Une procédure devant la Haute autorité de la concurrence ?

Canal + se laisse la possibilité de lancer une procédure devant la Haute autorité de la concurrence pour contester l'attribution des droits. "On va regarder comment ça s'est fait juridiquement. Il faut aussi voir si l'appel d'offres a été tenu correctement", précise le président du directoire de Canal +, indiquant qu'il allait "discuter avec cet acteur" qu'est Mediapro, grand vainqueur de l'appel d'offres. "Mediapro c'est d'abord un courtier. De toute façon, il viendra nous voir lui car Canal est éditeur et distributeur de chaînes".

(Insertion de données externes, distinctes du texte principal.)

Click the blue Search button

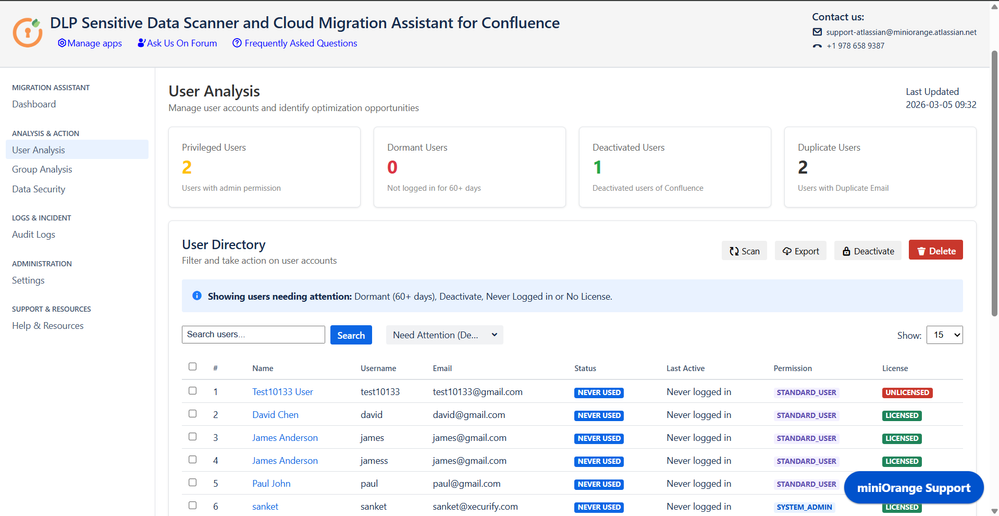351,335
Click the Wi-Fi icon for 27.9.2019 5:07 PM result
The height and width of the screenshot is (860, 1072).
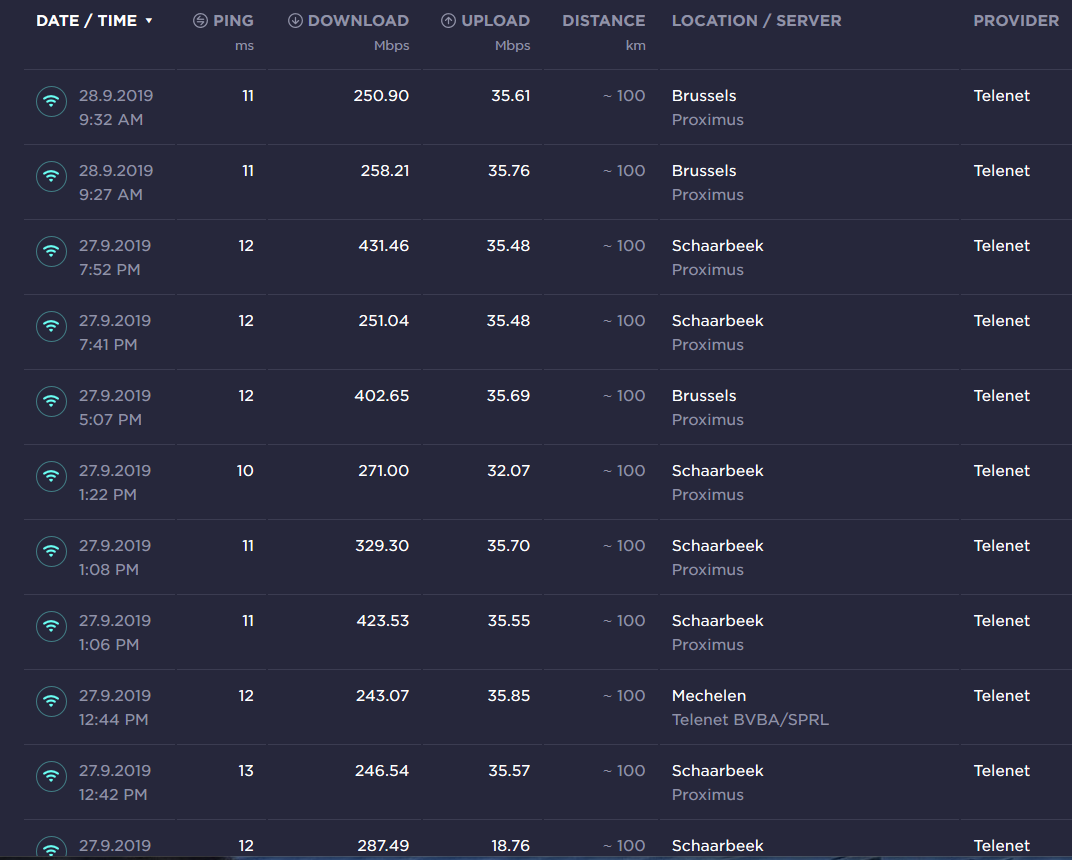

Canal + ouvert à tous les scénarios

Maxime Saada estime ainsi que la partie n'est pas encore totalement jouée. Selon lui, il est encore possible que la chaîne cryptée rachète certains matches de Ligue 1 à Mediapro et que Canal + conserve son statut de "chaîne du foot". "Deux ans, c'est loin, il peut se passer tellement de choses entre maintenant et 2020", martèle le dirigeant tout en nuançant :"C'est un scénario et il y a un autre. Canal + s'est réinventé plusieurs fois. Il y a des moyens de se réinventer. On a un dispositif qui nous permet de résister à beaucoup de choses".

Un dispositif qui passe par le cinéma et les séries. "On a une offre généraliste, le Top 14, la Formule 1, la boxe, les séries, les créations originales de Canal +... Il n'y a pas un abonné à Canal + qui ne regarde que la Ligue 1. J'entends des chiffres fantaisistes sur la moitié de nos abonnés. Ce n'est pas vrai. Il y a deux millions de nos abonnés qui regardent occasionnellement de la L1 mais cela peut être moins d'un match par mois. Nos abonnés regardent essentiellement du cinéma, des séries", assure-t-il. "On a annoncé il y a quelques jours que nous allions lancer un abonnement à Canal + pour les moins de 26 ans. On verra comment on fera évoluer les choses".